Dataset records
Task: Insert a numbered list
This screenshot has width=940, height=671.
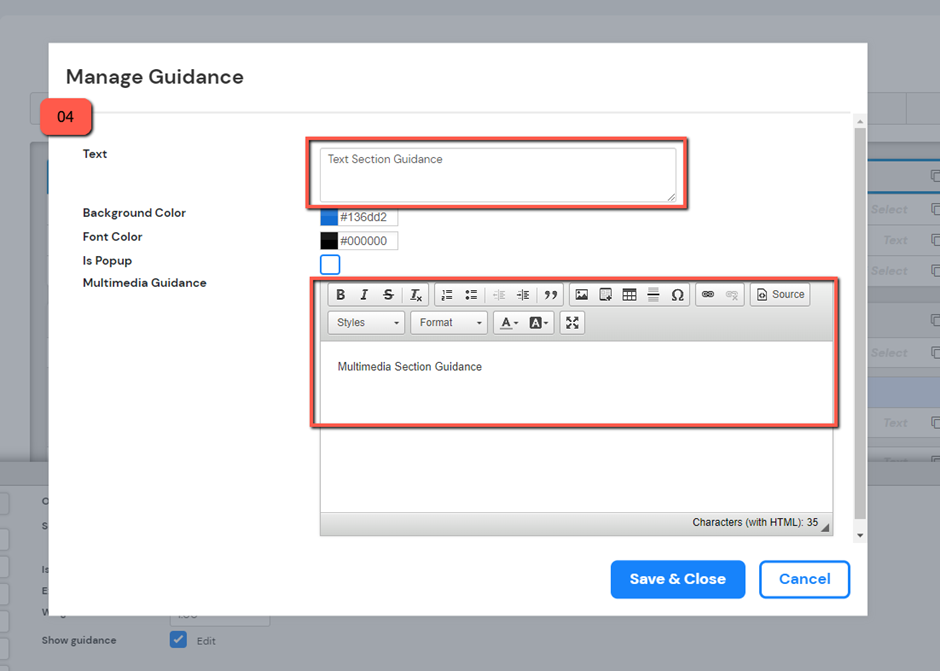Action: [447, 295]
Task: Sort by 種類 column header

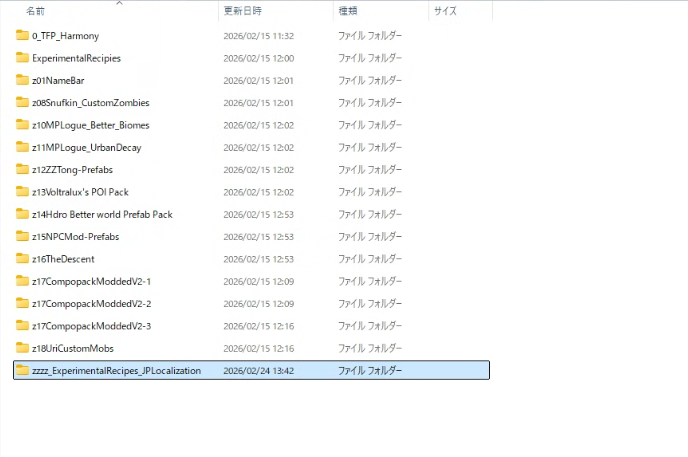Action: [349, 11]
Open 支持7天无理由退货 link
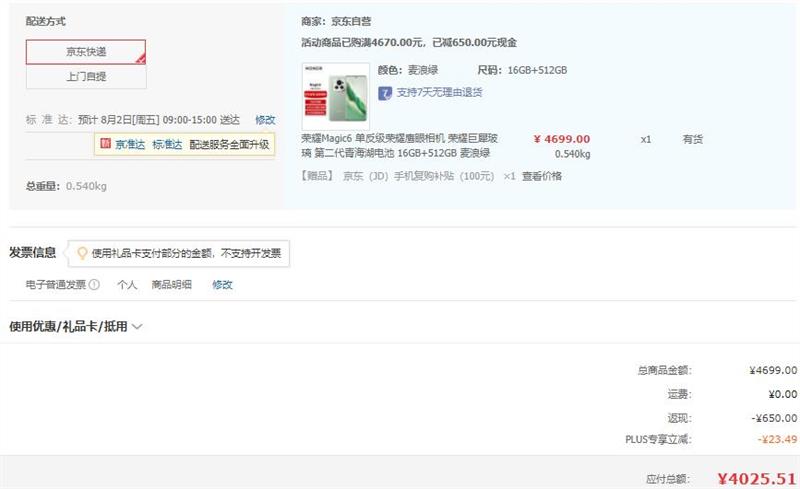The height and width of the screenshot is (489, 800). click(439, 92)
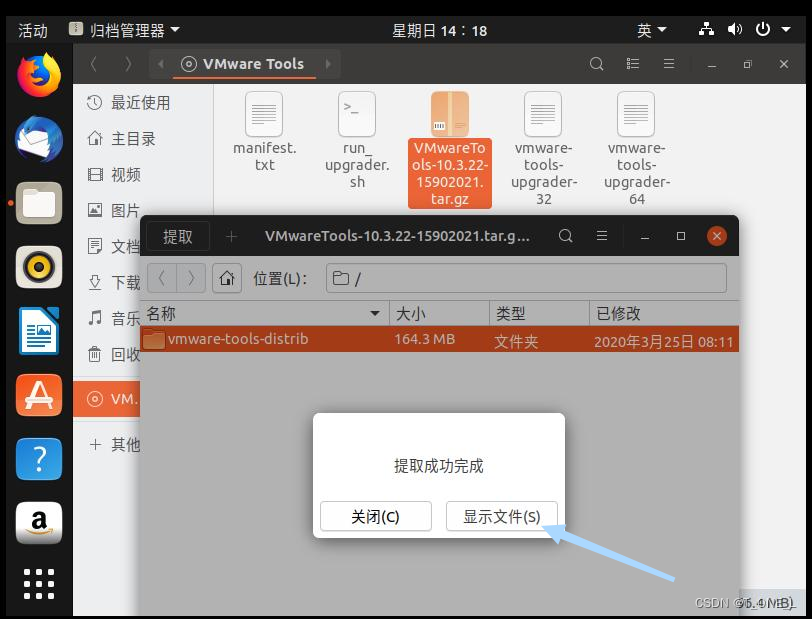The width and height of the screenshot is (812, 619).
Task: Click + to add files to the archive
Action: tap(232, 236)
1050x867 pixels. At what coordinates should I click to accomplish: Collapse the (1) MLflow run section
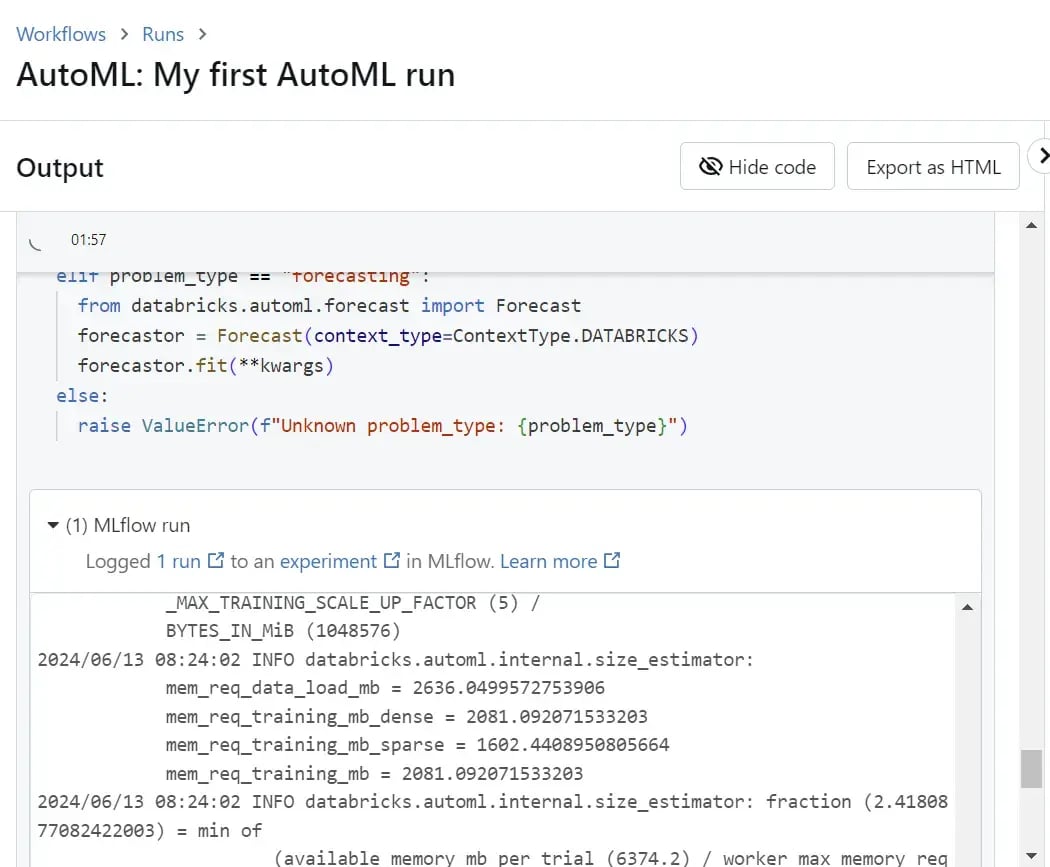tap(53, 526)
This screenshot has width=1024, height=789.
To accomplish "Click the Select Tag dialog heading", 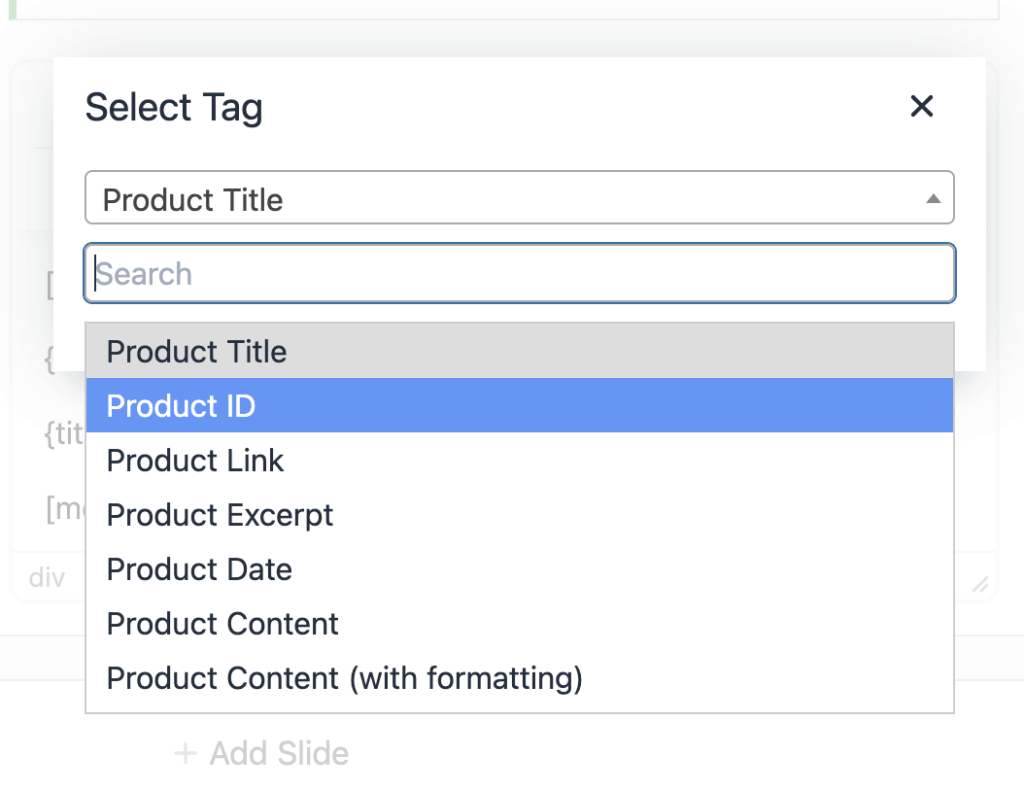I will click(174, 107).
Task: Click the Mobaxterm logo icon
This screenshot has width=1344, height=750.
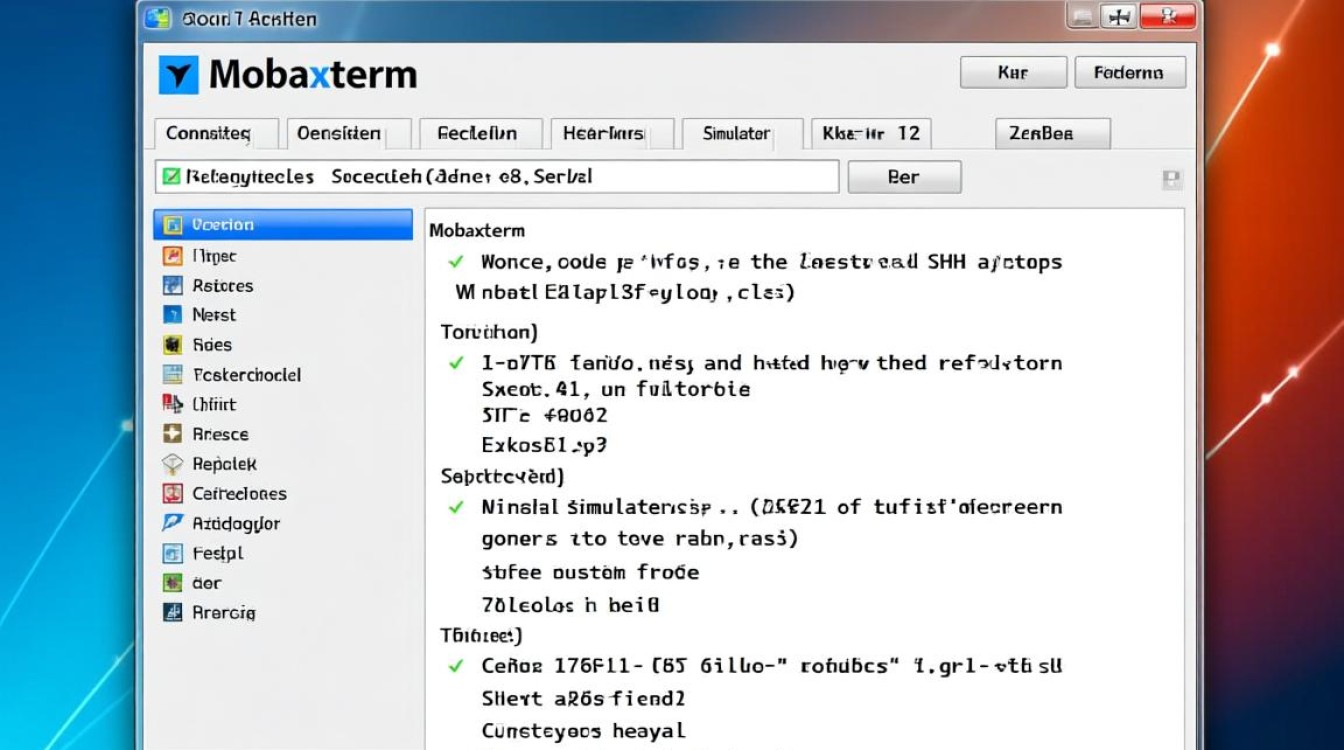Action: (x=178, y=75)
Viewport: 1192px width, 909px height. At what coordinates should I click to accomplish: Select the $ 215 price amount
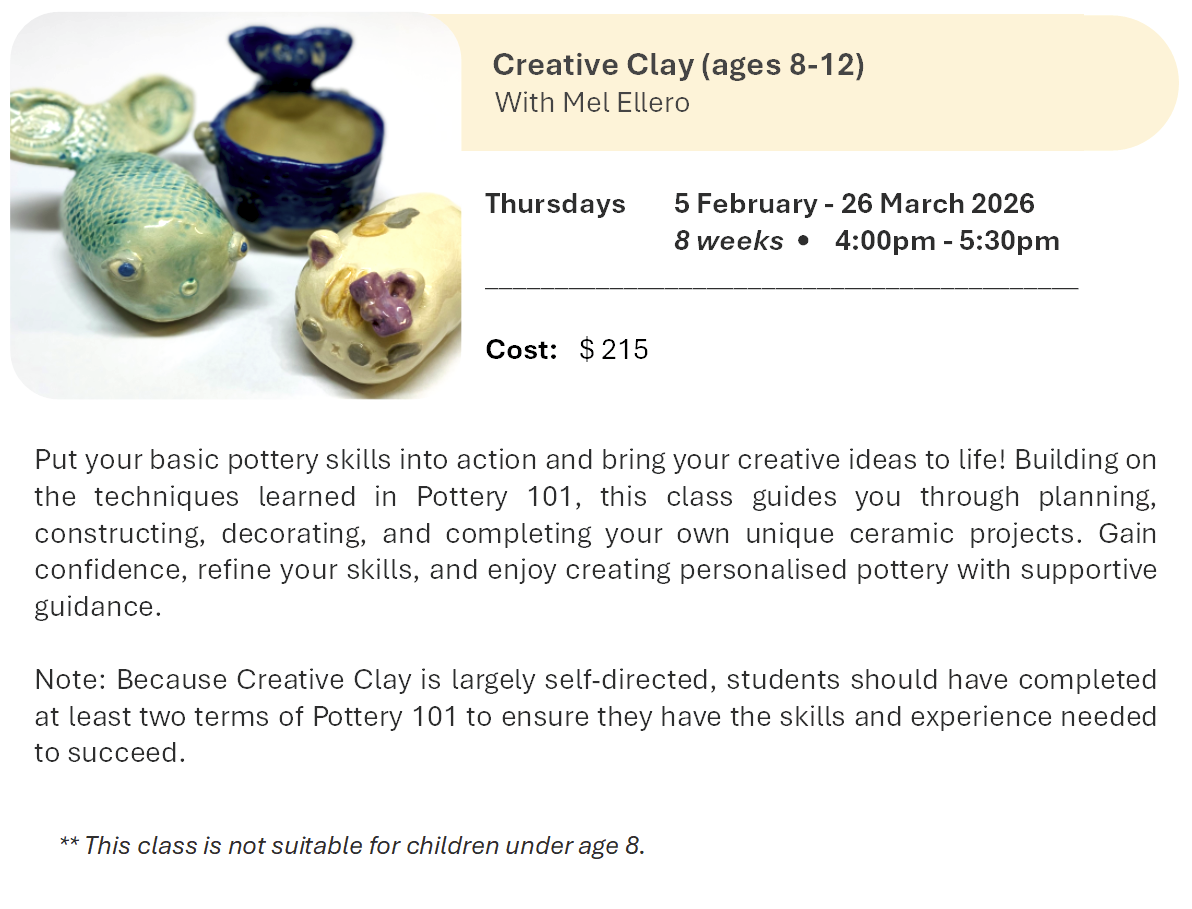pos(614,350)
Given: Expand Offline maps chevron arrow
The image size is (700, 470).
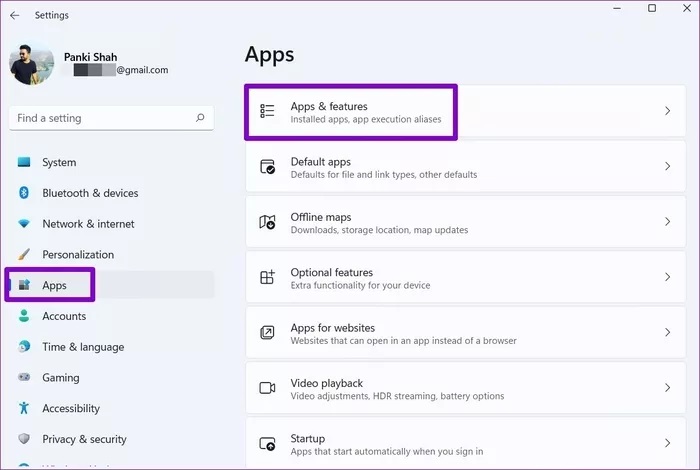Looking at the screenshot, I should (x=667, y=222).
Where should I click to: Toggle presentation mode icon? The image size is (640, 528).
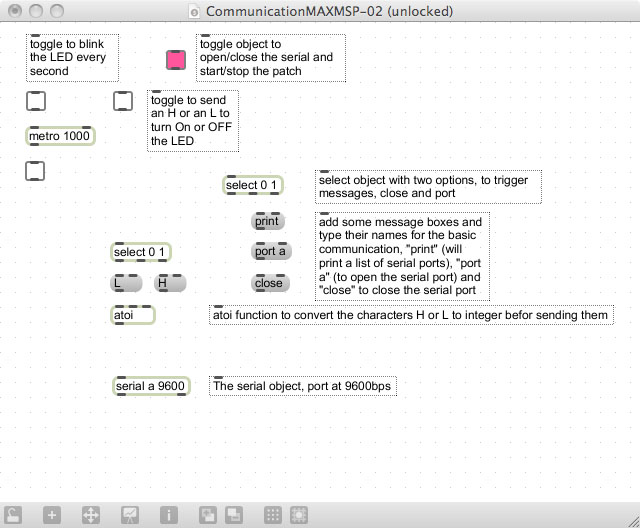pos(130,515)
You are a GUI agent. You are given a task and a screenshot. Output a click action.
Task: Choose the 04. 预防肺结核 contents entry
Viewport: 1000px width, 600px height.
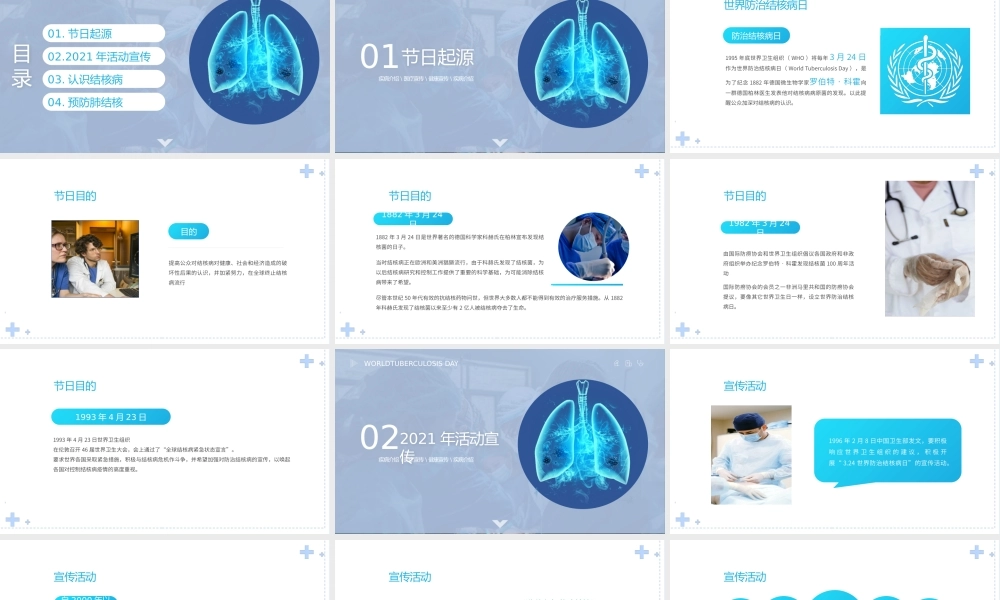[104, 102]
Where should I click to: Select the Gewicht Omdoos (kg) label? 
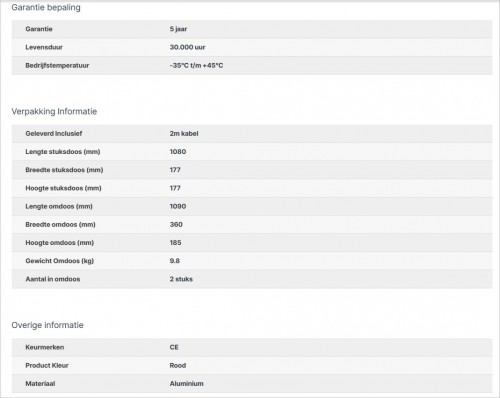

Exercise goal
Beginning at the line above that contains "The image size is (700, 470)." and going on through the line that contains "You are a GUI", please copy every line exactly, leaving the pictures out and adding nothing.

Response box
The image size is (700, 470).
Looking at the screenshot, I should (x=667, y=222).
Where should I click to: Toggle presentation mode icon? The image size is (640, 528).
pos(130,515)
You are a GUI agent. You are given a task and a screenshot. Output a click action.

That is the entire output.